Cuando llegamos a Bellavijaguell Terremoto y yo, lo primero fue ir al puesto del Senafront a comunicar nuestra llegada, y una vez hecho nos acercamos a ver al maestro, resulta que en este caso es un Emberá que se licenció como maestro y regreso a su pueblo a desarrollar su profesión. Allí ha formado su familia, y de momento no piensa en cambiar de lugar.

Nos enseño la escuela, y allí estaban varios agentes del Senafront colaborando en la limpieza del colegio, uno de ellos había venido unos días antes en el mismo autobús que yo. Están quince días en un puesto y cambian a otro.

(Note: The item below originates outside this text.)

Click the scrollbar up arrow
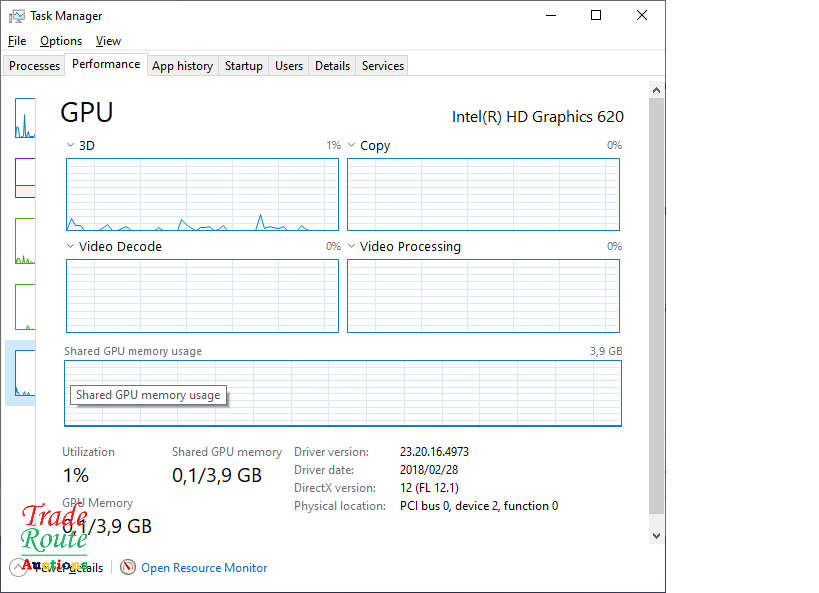Screen dimensions: 819x593 click(x=657, y=91)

De camino al colegio Terremoto venia un poco detrás de mi, y como en Yaviza, Corozal y Naranjal, veníamos por las aceras de cemento por las que se camina sin pisar el barro que se forma con las lluvias, cosa que en esta época del año es normal que pase todos los días.

Mientras me enseñaban las artesanías, aproveche para hacer alguna foto a las artesanas, que como los Ngöbe, mantienen un semblante muy serio.

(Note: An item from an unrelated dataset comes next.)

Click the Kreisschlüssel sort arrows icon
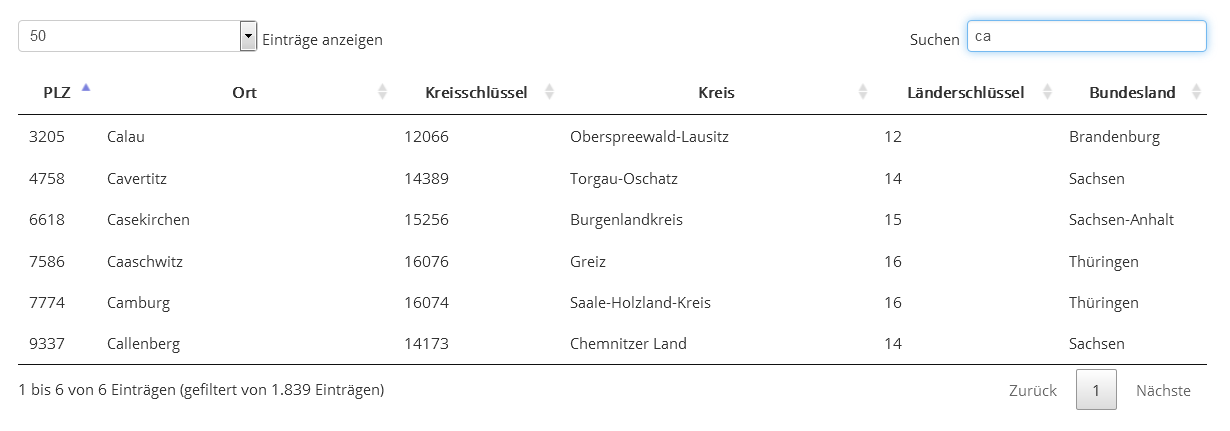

De regreso a la piragua, Terremoto me propuso subir a Nuevo Mogote, es una comunidad que está cosa de medio kilómetro aguas arriba, y se llama Nuevo, porque en el año 2010 lo que era Mogote se inundó y decidieron cambiar de emplazamiento, ahora están en lo alto de una loma.

Mientras subíamos estaba lloviendo un poco.

Y cuando llegamos ya no llovía.

Fuimos directos a casa de Belisario, como no podía ser de otra forma también es familia de Terremoto, este hombre tiene familia en todos los sitios.

Fue durante años dirigente en la comunidad, pero lo ha dejado en favor de los jóvenes, me cuenta que los Emberá de esta zona viven del ñame y del plátano, pero que los precios han bajado mucho, este año están cobrando cosa de 0,10$ por plátano y puesto en el camión, en Yaviza. Le cuento las diferencias que veo entre Soloy  con los Ngobe y el Darién como las aceras de cemento en las calles y la electricidad, aquí esta llegando a casi todas las comunidades a lo largo de los ríos, de hecho me dice que en poco tiempo va a llegar a Nuevo Mogote, la trocha ya esta abierta y los postes repartidos. Pese a eso me cuenta que los caciques durante su periodo de mandato, aprovechan para embolsarse mucha plata a costa de proyectos comunitarios que se promueven, los patrocinadores no realizan un control demasiado exhaustivo, y se aprovechan de ello, cosa que también sucede en la comarca Ngöbe.

Hemos almorzado en su casa, y me he despedido, no sin antes quedar para la próxima ocasión.